• **Text excerpt**
-------

Using stop_gradient with AdamOptimizer in TensorFlow - python

I am trying to implement a training/finetuning framework when in each backpropagation iteration a certain set of parameters stay fixed. I want to be able to change the set of updating or fixed parameters from iteration to iteration. TensorFlow method tf.stop_gradient, which apparently forces gradients of some parameters to stay zero, is very useful for this purpose and it works perfectly fine with different optimizers if the set of updating or fixed parameters do not change from iterations to iterations. It can also handle varying set of updating or fixed parameters if it is used with stochastic gradient descent. My problem is that tf.stop_gradient cannot handle such cases when being used with Adam optimizer. More specifically, it does keep the gradients of the fixed parameters at zero in the output of tf.compute_gradients, but when applying the gradients (tf.apply_gradients), value of the fixed parameters does change. I suppose this is because the optimiaztion step in Adam optimizer is not zero even if the gradient is zero (based on algorithm 1 in Kingma and Ba's paper). Is there a cheap way of freezing a variable set of parameters in each Adam iteration, without explicitly saving the previous iteration's values of the fixed parameters?
More Details:
Suppose I have a single-layer network with weight matrix variable W and a binary mask matrix placeholder MW that specifies which elements of W should get updated in each iteration (value 1 in the ). Instead of using W to write the input/output relationship of this layer, I modify it as below
masked_W = MW*W + tf.stop_gradient(tf.abs(1-MW)*W)
to mask certain elements of W from having non-zero gradients. Then I use masked_W to form the output of the layer and consequently the loss of the network depends on this masked variable. The point is that MW changes in each iteration. Suppose W is a vector of 4 elements initialized to all-zero vector. Here is what happens:
opt=tf.AdamOptimizer(1e-5)
sess.run(tf.global_variables_initializer())
grads_vars=opt.compute_gradients(loss, W)
# initial value of W=[0,0,0,0]
# first iteration:
MW_val = [0,1,1,0]
feed_dict={MW:MW_val, x: batch_of_data, y_:batch_of_labels}
sess.run(opt.apply_gradients(grads_vars), feed_dict=feed_dict))
# gradient of W=[0,xx,xx,0]
# new value of W=[0,a,b,0]
where xx are some non-zero gradient values, and a and b are new values of updating elements of W. In the second iteration, we change the value assigned to the binary mask matrix MW to [1,0,0,1], hence we expect to have fixed values for W[1] and W[2] and updating values for W[0] and W[3]. But this is what happens:
# second iteration
MW_val = [1,0,0,1]
feed_dict={MW:MW_val, x: batch_of_data, y_:batch_of_labels}
sess.run(opt.apply_gradients(grads_vars), feed_dict=feed_dict))
# gradient of W=[xx,0,0,xx]
# new value of W=[c,aa,bb,d]
That is, although the gradients of W[1] and W[2] are zero, they get new values (aa != a and bb != b). When changing the optimizer from Adam to SGD, the values of fixed parameters stay the same as expected.

-------

• **Data listing**

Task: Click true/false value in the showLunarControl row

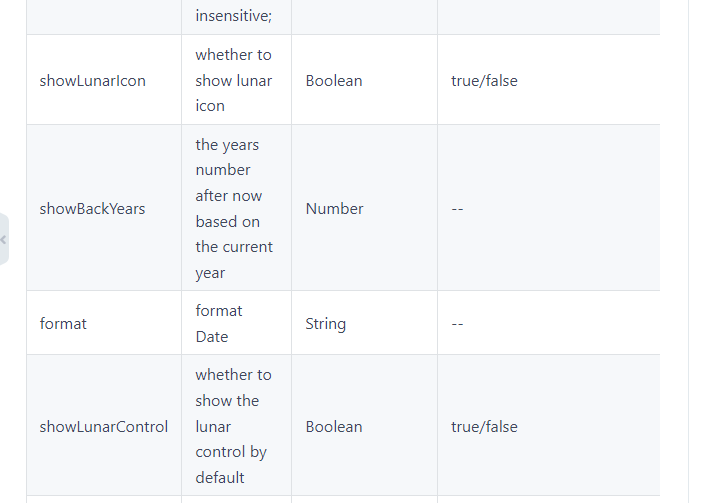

-------

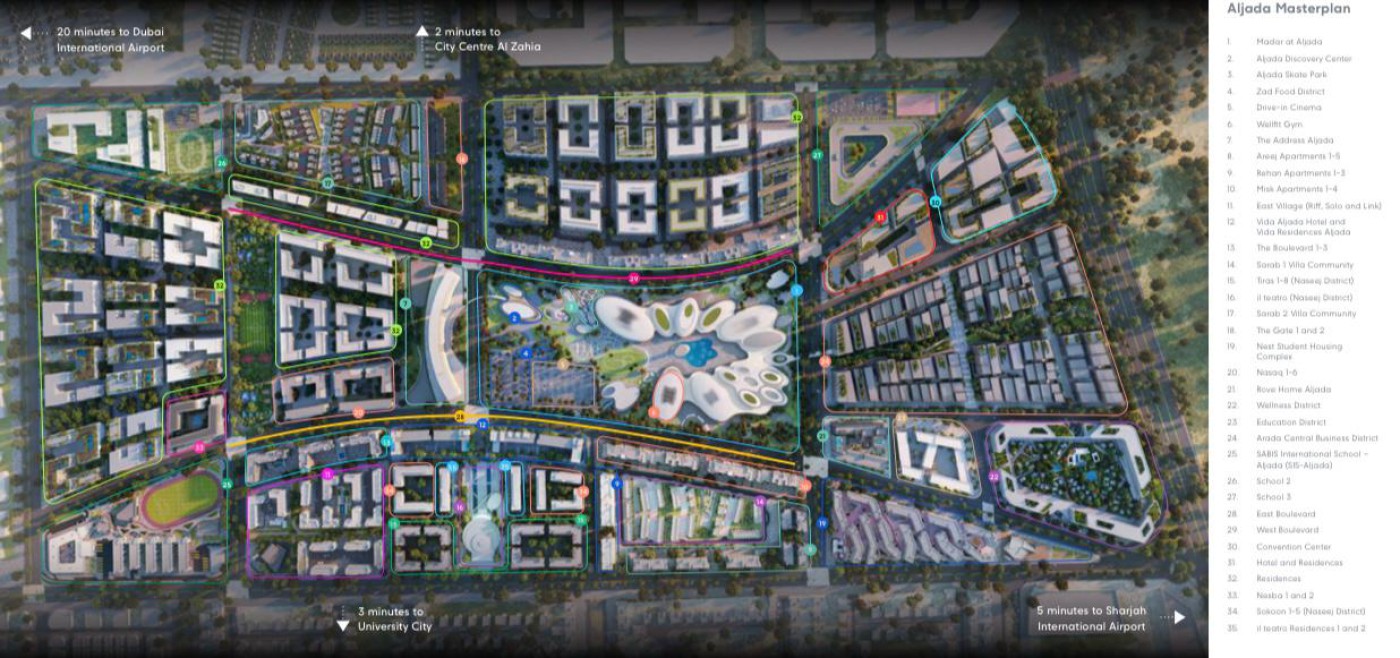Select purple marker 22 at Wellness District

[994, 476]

-------

• **To be done**
(1) What learning rate is passed to tf.AdamOptimizer in the stop_gradient thread?
(2) Rewrite the part of the stop_gradient thread starting at "to mask certain" and ending at "sess.run(tf.global_variables_initializer())", swapping "masked variable" for "filtered variable".
(3) Does each statement agree with the stop_gradient thread? (a) W is a vector of 4 elements that starts as all zeros. (b) In the second iteration, MW is set to [0,1,1,0]. (c) With SGD, the fixed parameters change value.
Rely only on the stop_gradient thread, not the listing.

• **Task solutions**
(1) 1e-5

(2)
to mask certain elements of W from having non-zero gradients. Then I use masked_W to form the output of the layer and consequently the loss of the network depends on this filtered variable. The point is that MW changes in each iteration. Suppose W is a vector of 4 elements initialized to all-zero vector. Here is what happens:
opt=tf.AdamOptimizer(1e-5)
sess.run(tf.global_variables_initializer())

(3)
(a) Yes: "Suppose W is a vector of 4 elements initialized to all-zero vector."
(b) No: "we change the value assigned to the binary mask matrix MW to [1,0,0,1]"
(c) No: "When changing the optimizer from Adam to SGD, the values of fixed parameters stay the same as expected."